- Exercise: Find and copy each line in the material below where the string "Switch" occurs.
== Study material ==
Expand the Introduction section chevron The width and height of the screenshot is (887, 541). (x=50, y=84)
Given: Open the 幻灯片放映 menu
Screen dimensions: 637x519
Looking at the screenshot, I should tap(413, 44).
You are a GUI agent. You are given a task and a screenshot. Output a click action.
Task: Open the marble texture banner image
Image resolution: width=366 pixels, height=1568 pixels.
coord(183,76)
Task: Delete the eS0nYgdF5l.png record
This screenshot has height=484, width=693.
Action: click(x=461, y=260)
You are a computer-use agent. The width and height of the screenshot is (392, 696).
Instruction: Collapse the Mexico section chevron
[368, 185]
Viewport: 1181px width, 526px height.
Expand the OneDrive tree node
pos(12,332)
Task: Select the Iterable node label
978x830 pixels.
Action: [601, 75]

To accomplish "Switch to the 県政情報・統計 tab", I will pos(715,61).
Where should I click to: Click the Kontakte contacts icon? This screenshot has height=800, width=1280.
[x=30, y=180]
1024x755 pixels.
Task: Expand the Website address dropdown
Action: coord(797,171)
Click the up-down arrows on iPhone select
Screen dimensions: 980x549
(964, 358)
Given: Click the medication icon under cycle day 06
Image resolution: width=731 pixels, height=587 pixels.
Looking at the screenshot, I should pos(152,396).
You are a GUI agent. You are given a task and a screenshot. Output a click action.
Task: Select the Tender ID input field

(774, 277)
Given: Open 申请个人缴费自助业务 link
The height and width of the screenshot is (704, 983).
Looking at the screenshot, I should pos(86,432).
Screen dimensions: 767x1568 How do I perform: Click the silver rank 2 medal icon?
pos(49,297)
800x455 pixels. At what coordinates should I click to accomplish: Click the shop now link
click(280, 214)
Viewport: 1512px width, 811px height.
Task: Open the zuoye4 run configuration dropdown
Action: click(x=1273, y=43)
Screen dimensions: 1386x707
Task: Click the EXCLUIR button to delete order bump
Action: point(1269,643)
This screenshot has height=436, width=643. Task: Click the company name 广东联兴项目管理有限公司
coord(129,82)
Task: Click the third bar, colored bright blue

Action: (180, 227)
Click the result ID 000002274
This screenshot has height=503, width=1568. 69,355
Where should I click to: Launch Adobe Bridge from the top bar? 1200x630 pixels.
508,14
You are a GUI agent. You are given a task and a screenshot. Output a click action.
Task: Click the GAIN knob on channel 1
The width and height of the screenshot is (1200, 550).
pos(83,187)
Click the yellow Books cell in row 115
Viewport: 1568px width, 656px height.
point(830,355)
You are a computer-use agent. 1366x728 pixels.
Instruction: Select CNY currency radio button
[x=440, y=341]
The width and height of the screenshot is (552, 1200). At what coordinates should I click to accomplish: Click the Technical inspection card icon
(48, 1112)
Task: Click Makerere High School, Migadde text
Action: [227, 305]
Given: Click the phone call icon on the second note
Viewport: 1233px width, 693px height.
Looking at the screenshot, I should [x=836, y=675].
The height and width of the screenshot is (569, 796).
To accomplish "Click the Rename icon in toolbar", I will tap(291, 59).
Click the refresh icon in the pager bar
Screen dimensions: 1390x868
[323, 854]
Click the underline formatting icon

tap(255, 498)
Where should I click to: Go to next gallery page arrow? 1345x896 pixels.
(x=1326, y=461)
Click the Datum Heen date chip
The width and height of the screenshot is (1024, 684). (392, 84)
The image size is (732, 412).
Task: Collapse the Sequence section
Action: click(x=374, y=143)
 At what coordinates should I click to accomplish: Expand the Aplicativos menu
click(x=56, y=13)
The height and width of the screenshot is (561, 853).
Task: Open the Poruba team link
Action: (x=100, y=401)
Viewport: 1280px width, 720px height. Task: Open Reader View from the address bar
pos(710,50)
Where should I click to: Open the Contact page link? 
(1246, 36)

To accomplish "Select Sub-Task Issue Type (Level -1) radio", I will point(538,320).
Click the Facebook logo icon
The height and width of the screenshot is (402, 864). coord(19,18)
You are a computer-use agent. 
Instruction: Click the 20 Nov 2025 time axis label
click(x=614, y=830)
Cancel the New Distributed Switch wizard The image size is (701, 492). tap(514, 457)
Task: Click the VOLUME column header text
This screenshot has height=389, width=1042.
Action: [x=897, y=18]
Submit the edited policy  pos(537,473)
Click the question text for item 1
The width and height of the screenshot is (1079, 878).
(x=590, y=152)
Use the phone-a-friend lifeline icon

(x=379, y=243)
===
- Answer box:
To accomplish "Switch to the 県政情報・統計 tab", I will pos(715,61).
Cancel the New Distributed Switch wizard The image size is (701, 492). tap(514, 457)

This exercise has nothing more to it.